医学豆知識メルマガVol.207 胃MALTリンパ腫

生体内では、抗原(細菌やウイルス)からの刺激に伴い、局所で多種類のB細胞やT細胞が増殖を続けます。それが長期間続き、遺伝子変異でB細胞が抗原からの刺激なしに増殖する能力を獲得すると「リンパ腫」になります。
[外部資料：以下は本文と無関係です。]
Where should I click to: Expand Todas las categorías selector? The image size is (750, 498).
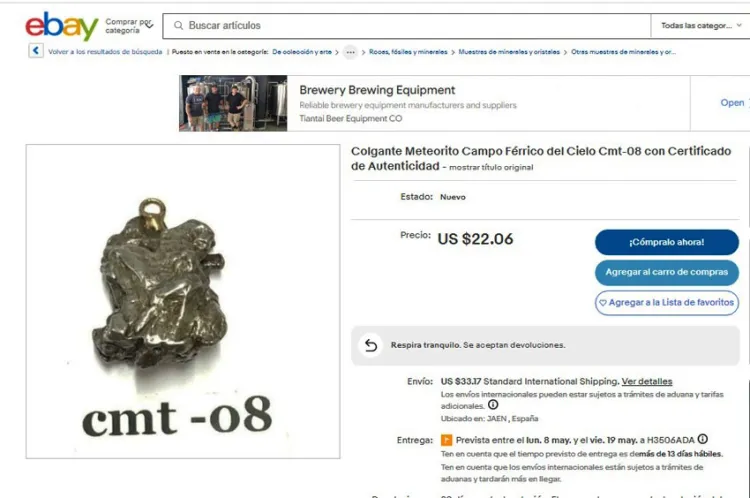click(701, 25)
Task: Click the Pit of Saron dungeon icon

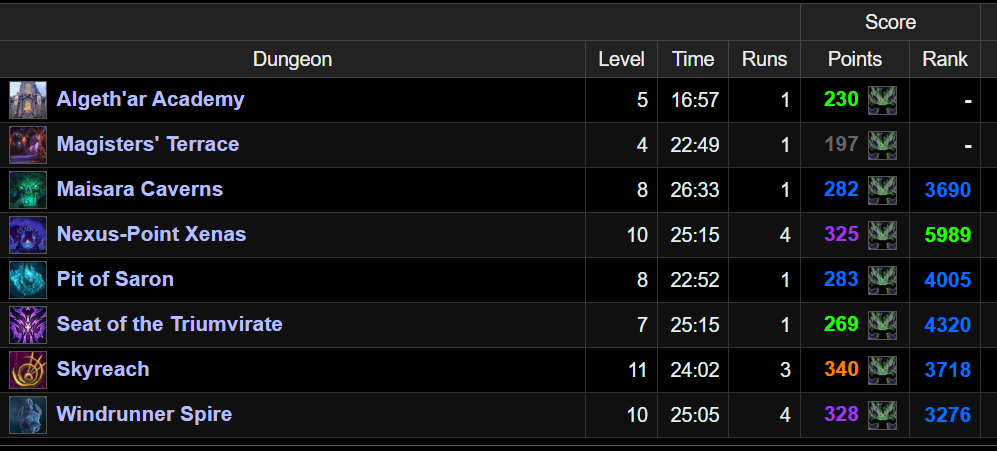Action: [x=27, y=280]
MALT( Mucosa associated lymphoid tissue)とは、粘膜とリンパ球細胞の複合組織のことで、胃MALTリンパ腫とは、胃に発生する粘膜に関連したリンパ組織の辺縁帯B細胞由来の低悪性度リンパ腫をいい、年単位でゆっくりした経過をたどります。

MALTリンパ腫は全悪性リンパ腫の8.5 %といわれています。部位は、大部分は胃(85%)ですが、他に肺、唾液腺、眼窩、皮膚、甲状腺、乳腺、泌尿生殖器が病変になります。また、胃の悪性リンパ腫のうちの約4割がMALTリンパ腫、約5割がびまん性大細胞性B細胞リンパ腫(以下DLBCL)です。


原因

原因の一部には、感染症や炎症が関係していると考えられています。胃MALTリンパ腫ではピロリ菌感染が高く感染頻度は50~100%です。唾液腺や甲状腺のMALTリンパ腫では自己免疫性疾患を高率に合併しています。


症状

胃での病変に起因する症状としては、逆流性食道炎、心窩部の不快感・痛み、食欲不振、体重減少、下血、黒色便等がありますが、Bリンパ腫特有の微熱倦怠感、寝汗といった症状を診断時に生じていることは少ないです。


診断・検査

診断は、胃内視鏡で病変部の生検を行い、病理検査で診断を確定します。通常の病理検査に加えて、さまざまなリンパ球の特殊染色検査や遺伝子の検査等を行います。また、原因と考えられるヘリコバクター・ピロリに関する検査(尿素呼気試験、抗体検査)も行います。胃炎との鑑別は容易ではないため10個以上の生検採取が推奨されます。

鑑別疾患:ピロリ菌による胃炎、濾胞性リンパ腫、マントル細胞リンパ腫小リンパ球性リンパ腫等。


治療と予後

病変が胃のみの限局期症例ではピロリ菌の除菌療法が第一選択で、奏効率は70~80%ですが、除菌後MALTリンパ腫が消失するまでの期間は2~3ヶ月から数年と幅があります。除菌治療抵抗症例では、限局期では放射線治療を行い、縮小しなければ化学療法を行います。進行期であれば、濾胞性リンパ腫の治療に準じて化学療法が行われます。

予後は、緩徐な自然経過をたどり、ピロリ除菌が成功して奏功した場合の長期生存割合は90%以上で、再発割合は3%程度です。除菌失敗例のうち、リンパ腫の進展を認めた割合は27%です。DLBCLへ悪性度が変化し、組織学的進展が生じた場合、あるいは当初より組織にDLBCL様の細胞を認める場合には、ステージにより5年生存率が50~90%となります。

引受査定のポイント

現症の場合は、死亡保険は保険金削減などの条件付き、医療保険は部位不担保等での引受を考慮できるでしょう。既往症の場合は、死亡保険は引受可、医療保険は部位不担保の条件付きでの引受~引受可を考慮できるでしょう。